Is what I am thinking a truth or reality?
What are the facts?
This method of writing down your thoughts forces your mind to slow down and read them aloud to yourself. And seeing your thoughts written down on a piece of paper feels like the thought no longer lives inside your head but on this piece of paper.
3. Focus on Your Breathing
Our breath connects our mind and body, and breathing is the primary function that keeps us alive. So, when you feel that your mind is about to spin into different thoughts, take a moment to just breathe. Shift your body into its most primary activity- breathing. When you only focus on your breathing, everything is secondary.
A simple breathing exercise I choose to practice when I feel anxious or overwhelmed is by:
Inhaling for 5 seconds
Holding my breath for 4 second
Exhaling my breath for 5 seconds
Repeat 10 times
This breathing technique is an instant focusing mechanism that allows you to shift your focus on being present and to only think about the inhale and exhale counts.
This article was inspired by my conversation with JD the Author from my podcast- The Real Abhinav. JD wrote his book while staying in a homeless shelter with his children. If you are interested in hearing the episode in its entirety, you can find it here.
4. Listen to Music
When you feel overwhelmed with the many thoughts inside your head, sometimes the best remedy is finding a space without any distractions and putting on headphones to listen to some music.
Music can affect your energy and mood, and when you are in the moment of overthinking, it's probably best not to choose music that can get you hyped up and even more anxious. You need calming music, allowing you to concentrate and be open to some clarity. You’ll want music that goes with the natural tempo of your heartbeat at 60 beats per minute.
Try Baroque music.
Baroque music is known to help you enter a deep and relaxed state in which your brainwaves shift from their usual beta frequency of 13-to-39 cycles per second (cps) to the alpha range, about 8 cps. The slow rhythms and beat of Baroque music follow the 60-beats-per-minute pattern that has a relaxing effect on the mind.

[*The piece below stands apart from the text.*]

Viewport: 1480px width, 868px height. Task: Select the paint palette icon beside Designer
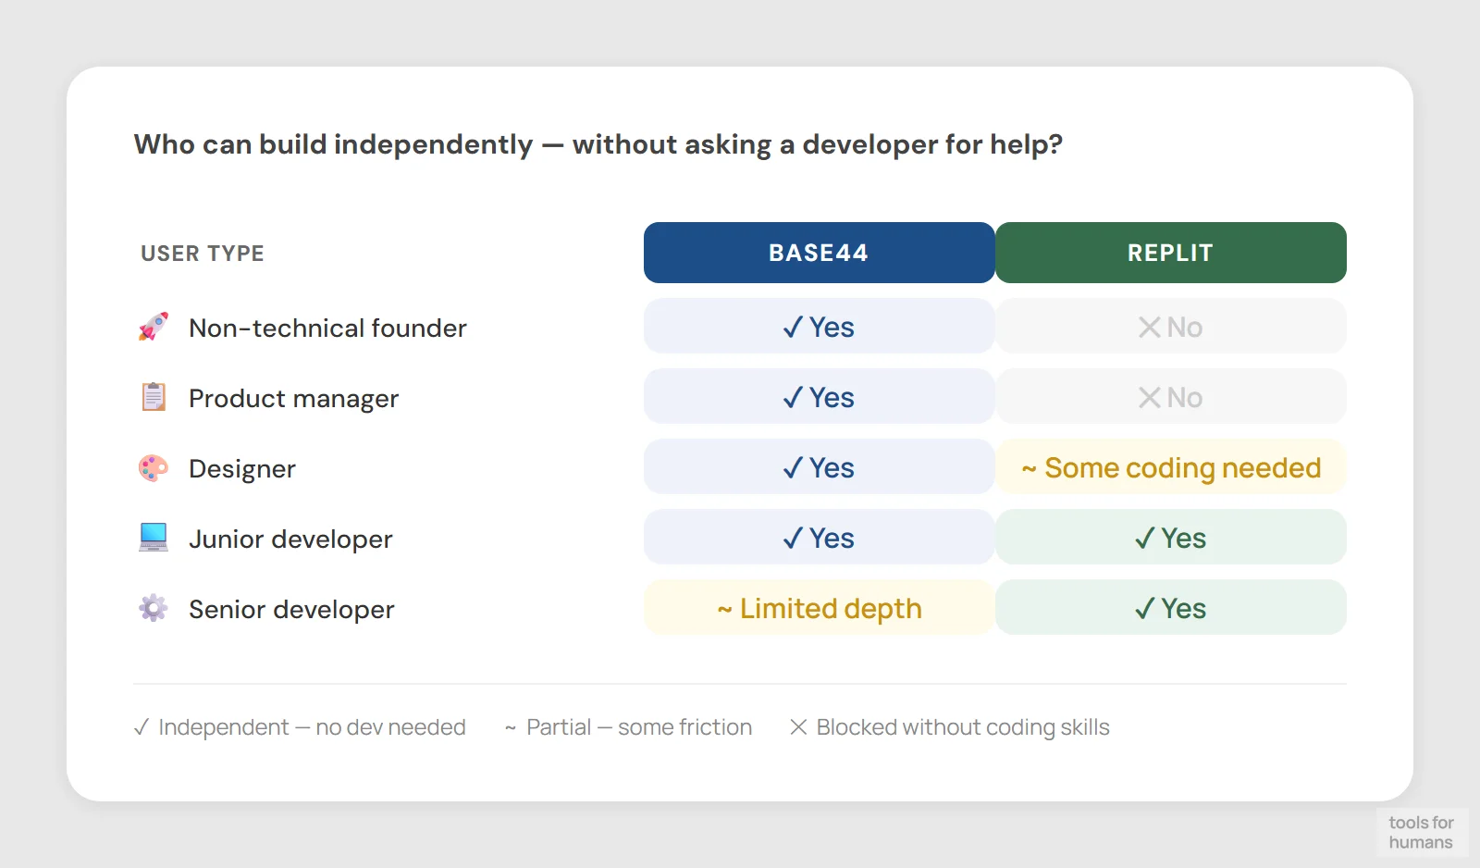154,468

There is something therapeutic when you slide on earphones or AirPods to listen to music, but before you select your go-to song, take this moment to try Baroque.
5. Take a Cold Shower
JD, the Author, first suggested this last tip; taking a shower was his way to manage his running thoughts and overthinking. I challenged him to take it a step further by taking a cold shower.
A cold shower or plunge has gained popularity in recent years due to psychological and physical benefits based on small cases studies. There have been claims that cold showers or plunges can help decrease body inflammation, reduce anxiety and stress, and boost your immune system.
One case study shows incorporating a cold shower routine has an antidepressant effect on the brain. The cold blast of water around 20 degrees for 2-3 mins sends the body in shock, activating the sympathetic nervous system and increasing the endorphins and noradrenaline in the brain.
More scientific research needs to be researched and published to validate this cold water method, but I could understand how the shock of the temperature could affect your thinking. Feeling the cold water hit your skin could be a solution to stop your mind from racing and awakening you to being present and in the moment. Washing away the thoughts out of your mind.
Final Takeaway- Dealing with Overthinking
We have all experienced moments of getting lost in our thoughts. It’s completely normal, and there’s nothing wrong with thinking. It’s what makes us thoughtful human beings. But when these moments turn into an overwhelming episode that stops you from moving forward or taking action, that is when too much thinking is no longer helpful or productive. Too many thoughts can trap you into a state of overthinking, but I hope I was able to give you five useful ways to unlock yourself from these moments.